Work instructions: Each line of the material below that holds the word "computer" needs to be copied.

Data to examine:
....
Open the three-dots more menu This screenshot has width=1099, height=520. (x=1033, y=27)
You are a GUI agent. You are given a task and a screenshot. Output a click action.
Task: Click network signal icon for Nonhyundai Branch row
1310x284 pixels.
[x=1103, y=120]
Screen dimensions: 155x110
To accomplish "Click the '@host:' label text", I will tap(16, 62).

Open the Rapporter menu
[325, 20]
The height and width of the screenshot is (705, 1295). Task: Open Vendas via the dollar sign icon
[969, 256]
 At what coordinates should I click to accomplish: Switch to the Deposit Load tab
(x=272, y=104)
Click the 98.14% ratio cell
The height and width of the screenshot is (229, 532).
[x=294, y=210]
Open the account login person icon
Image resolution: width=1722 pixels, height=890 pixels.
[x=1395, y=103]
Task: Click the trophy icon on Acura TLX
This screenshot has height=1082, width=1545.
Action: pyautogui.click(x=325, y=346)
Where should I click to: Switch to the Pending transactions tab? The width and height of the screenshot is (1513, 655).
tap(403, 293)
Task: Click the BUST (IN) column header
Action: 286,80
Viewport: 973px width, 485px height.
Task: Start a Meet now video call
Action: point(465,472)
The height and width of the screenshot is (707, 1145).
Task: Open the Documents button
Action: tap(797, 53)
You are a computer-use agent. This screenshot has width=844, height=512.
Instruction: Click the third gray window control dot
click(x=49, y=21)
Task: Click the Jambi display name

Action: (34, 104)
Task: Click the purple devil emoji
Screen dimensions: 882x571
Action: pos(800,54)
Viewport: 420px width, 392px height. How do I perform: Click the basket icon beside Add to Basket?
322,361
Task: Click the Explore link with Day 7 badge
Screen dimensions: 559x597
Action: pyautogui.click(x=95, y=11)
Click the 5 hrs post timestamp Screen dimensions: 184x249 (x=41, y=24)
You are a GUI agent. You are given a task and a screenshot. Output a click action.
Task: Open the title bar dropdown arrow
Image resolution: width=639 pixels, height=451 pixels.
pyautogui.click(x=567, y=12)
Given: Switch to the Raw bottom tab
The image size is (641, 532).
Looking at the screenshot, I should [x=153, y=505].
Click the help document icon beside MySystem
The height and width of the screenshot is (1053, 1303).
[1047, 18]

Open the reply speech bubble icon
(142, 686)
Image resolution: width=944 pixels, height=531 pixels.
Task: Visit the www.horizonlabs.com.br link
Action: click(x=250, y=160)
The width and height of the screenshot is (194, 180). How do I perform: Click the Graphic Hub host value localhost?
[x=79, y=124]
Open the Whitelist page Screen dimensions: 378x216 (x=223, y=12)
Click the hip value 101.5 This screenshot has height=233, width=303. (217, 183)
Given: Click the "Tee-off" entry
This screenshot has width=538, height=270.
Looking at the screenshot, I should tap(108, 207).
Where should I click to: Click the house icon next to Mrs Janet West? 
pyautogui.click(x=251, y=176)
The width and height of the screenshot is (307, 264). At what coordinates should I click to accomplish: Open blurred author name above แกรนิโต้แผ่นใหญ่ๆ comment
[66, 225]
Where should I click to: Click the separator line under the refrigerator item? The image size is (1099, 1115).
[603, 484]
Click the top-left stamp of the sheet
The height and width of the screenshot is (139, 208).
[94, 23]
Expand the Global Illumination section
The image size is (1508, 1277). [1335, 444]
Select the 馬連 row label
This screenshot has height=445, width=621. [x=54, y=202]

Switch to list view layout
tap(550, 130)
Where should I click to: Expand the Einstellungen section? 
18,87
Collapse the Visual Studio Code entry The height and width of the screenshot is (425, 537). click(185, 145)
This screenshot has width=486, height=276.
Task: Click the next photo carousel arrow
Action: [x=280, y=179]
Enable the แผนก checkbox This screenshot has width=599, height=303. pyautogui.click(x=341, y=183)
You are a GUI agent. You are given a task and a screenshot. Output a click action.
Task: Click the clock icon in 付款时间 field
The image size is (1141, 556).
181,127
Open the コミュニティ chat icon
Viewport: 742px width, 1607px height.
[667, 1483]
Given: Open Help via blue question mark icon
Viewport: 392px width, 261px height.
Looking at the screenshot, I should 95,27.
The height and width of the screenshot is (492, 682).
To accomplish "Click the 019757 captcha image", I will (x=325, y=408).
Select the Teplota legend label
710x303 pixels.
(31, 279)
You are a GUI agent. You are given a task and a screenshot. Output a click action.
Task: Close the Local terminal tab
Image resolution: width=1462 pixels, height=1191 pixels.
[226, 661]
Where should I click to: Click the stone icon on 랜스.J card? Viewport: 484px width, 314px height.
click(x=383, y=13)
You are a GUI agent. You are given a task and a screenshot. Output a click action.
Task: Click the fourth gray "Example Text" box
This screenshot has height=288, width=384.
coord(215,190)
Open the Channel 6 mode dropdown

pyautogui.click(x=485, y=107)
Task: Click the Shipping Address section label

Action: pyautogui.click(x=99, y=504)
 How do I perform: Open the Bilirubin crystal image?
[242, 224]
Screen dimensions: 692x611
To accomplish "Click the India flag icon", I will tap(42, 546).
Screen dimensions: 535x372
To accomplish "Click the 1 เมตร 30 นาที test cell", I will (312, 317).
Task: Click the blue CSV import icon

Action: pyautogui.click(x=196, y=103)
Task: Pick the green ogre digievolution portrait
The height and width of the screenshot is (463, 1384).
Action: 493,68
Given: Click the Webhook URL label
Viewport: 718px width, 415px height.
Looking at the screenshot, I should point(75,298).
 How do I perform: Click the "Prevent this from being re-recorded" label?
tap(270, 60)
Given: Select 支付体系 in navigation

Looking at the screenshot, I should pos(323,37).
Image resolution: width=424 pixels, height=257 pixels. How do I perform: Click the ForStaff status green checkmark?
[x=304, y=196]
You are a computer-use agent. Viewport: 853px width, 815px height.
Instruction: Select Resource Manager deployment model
....
Problem solution:
You are a computer-use agent. This screenshot has width=844, height=512.
You are a computer-use agent. Viewport: 853px width, 815px height.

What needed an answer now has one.